“If she (the betrothed woman) wants to break the betrothal within twelve months, and says she has been betrothed against her will, he can use his witnesses against her words and get her. If he lacks witnesses then she and also her father and mother, or their nearest kinsmen if they do not exist, shall assure it is against her will with an oath, and pay the betrothed man as much as was promised. If this takes place after the wedding she loses her third” (Frostath., iii. 22).

“If the man to whom a woman is betrothed becomes sick he shall send word half a month before (the wedding) to the man who has betrothed the woman that he will not come to the wedding on account of his health, and the woman need not be brought home to him though it was agreed, and the reasons must be told. Then the wedding shall not be before the same time next year, unless the man wants it before, and then word must be sent half a month or more before, and he shall keep the wedding at his sole cost.
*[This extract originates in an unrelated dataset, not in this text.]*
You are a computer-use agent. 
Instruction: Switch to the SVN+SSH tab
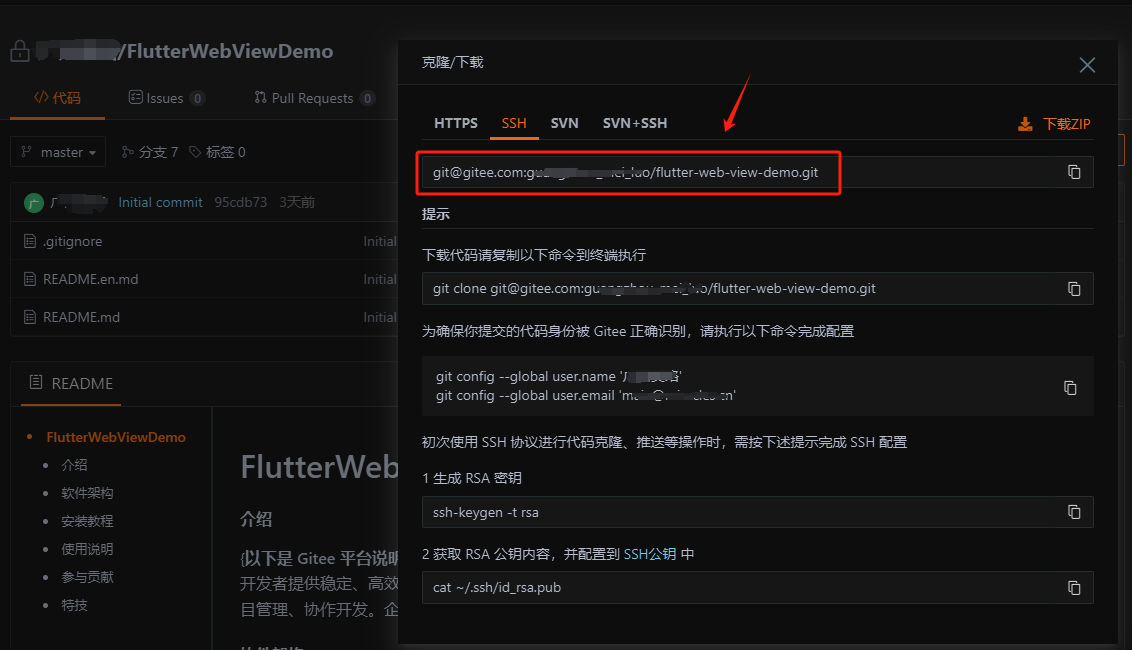pyautogui.click(x=634, y=123)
If he does not recover in the next twelvemonth the betrothal is dissolved, unless both wish otherwise” (Gragas, i. 310).

The wedding generally took place at the home of the bride; very seldom at the bridegroom’s: on the wedding-night the mund became the wife’s personal property.

After the marriage the bride and bridegroom were hjón, a word which means man and wife; and then the wife became an eiginkona (own woman, wife, spouse) and hùsfreyja (housewife), and enjoyed the rights belonging to that position.

“Illugi lived at Hólm in Akranes. He was tall and strong and wealthy; he went on a wooing-journey to Ölfusvatn, and asked for Thurid, the daughter of Grimkel by his first wife. Grimkel answered favourably, for he knew Illugi; the betrothal was performed there; Hörd (Grimkel’s son by Signy) was not present at this. In the tvimanad (September) the wedding-feast was to be at Ölfusvatn, and when the appointed day came Illugi made ready to go with thirty men” (Hörd’s Saga, ch. ii.).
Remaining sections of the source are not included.